## Listed entries
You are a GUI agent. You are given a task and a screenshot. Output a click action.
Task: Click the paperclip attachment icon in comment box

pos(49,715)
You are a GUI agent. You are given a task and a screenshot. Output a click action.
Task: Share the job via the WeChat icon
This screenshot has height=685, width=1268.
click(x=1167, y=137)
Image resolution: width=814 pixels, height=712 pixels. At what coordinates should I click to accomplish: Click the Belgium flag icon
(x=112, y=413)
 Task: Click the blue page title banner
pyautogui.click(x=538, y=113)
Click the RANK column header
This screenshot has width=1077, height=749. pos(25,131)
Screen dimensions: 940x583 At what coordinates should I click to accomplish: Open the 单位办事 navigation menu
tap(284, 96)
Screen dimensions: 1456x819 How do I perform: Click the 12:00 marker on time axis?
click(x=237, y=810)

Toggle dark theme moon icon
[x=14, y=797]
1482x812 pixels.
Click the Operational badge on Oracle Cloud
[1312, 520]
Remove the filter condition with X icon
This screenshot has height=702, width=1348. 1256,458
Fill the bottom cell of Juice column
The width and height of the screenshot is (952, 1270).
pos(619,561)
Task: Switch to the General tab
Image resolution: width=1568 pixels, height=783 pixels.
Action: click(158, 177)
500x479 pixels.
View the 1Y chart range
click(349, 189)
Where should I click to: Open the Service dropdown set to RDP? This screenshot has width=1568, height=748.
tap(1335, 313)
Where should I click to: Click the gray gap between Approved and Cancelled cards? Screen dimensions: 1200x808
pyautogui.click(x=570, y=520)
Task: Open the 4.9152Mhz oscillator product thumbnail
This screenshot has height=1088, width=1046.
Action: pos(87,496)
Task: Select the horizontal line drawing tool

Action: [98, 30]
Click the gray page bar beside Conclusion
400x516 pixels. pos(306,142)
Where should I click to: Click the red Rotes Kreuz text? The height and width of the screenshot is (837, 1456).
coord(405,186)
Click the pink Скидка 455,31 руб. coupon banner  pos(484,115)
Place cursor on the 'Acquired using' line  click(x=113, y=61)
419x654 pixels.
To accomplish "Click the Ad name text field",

## What you should do
Rewrite the listing above with every "GUI agent" changed to "interface agent" and nothing else altered.

## Reply
You are a interface agent. You are given a task and a screenshot. Output a click action.
Task: Click the paperclip attachment icon in comment box

pos(49,715)
You are a interface agent. You are given a task and a screenshot. Output a click action.
Task: Share the job via the WeChat icon
This screenshot has height=685, width=1268.
click(x=1167, y=137)
Image resolution: width=814 pixels, height=712 pixels. At what coordinates should I click to accomplish: Click the Belgium flag icon
(x=112, y=413)
 Task: Click the blue page title banner
pyautogui.click(x=538, y=113)
Click the RANK column header
This screenshot has width=1077, height=749. pos(25,131)
Screen dimensions: 940x583 At what coordinates should I click to accomplish: Open the 单位办事 navigation menu
tap(284, 96)
Screen dimensions: 1456x819 How do I perform: Click the 12:00 marker on time axis?
click(x=237, y=810)

Toggle dark theme moon icon
[x=14, y=797]
1482x812 pixels.
Click the Operational badge on Oracle Cloud
[1312, 520]
Remove the filter condition with X icon
This screenshot has height=702, width=1348. 1256,458
Fill the bottom cell of Juice column
The width and height of the screenshot is (952, 1270).
pos(619,561)
Task: Switch to the General tab
Image resolution: width=1568 pixels, height=783 pixels.
Action: click(158, 177)
500x479 pixels.
View the 1Y chart range
click(349, 189)
Where should I click to: Open the Service dropdown set to RDP? This screenshot has width=1568, height=748.
tap(1335, 313)
Where should I click to: Click the gray gap between Approved and Cancelled cards? Screen dimensions: 1200x808
pyautogui.click(x=570, y=520)
Task: Open the 4.9152Mhz oscillator product thumbnail
This screenshot has height=1088, width=1046.
Action: pos(87,496)
Task: Select the horizontal line drawing tool

Action: [98, 30]
Click the gray page bar beside Conclusion
400x516 pixels. pos(306,142)
Where should I click to: Click the red Rotes Kreuz text? The height and width of the screenshot is (837, 1456).
coord(405,186)
Click the pink Скидка 455,31 руб. coupon banner  pos(484,115)
Place cursor on the 'Acquired using' line  click(x=113, y=61)
419x654 pixels.
To accomplish "Click the Ad name text field",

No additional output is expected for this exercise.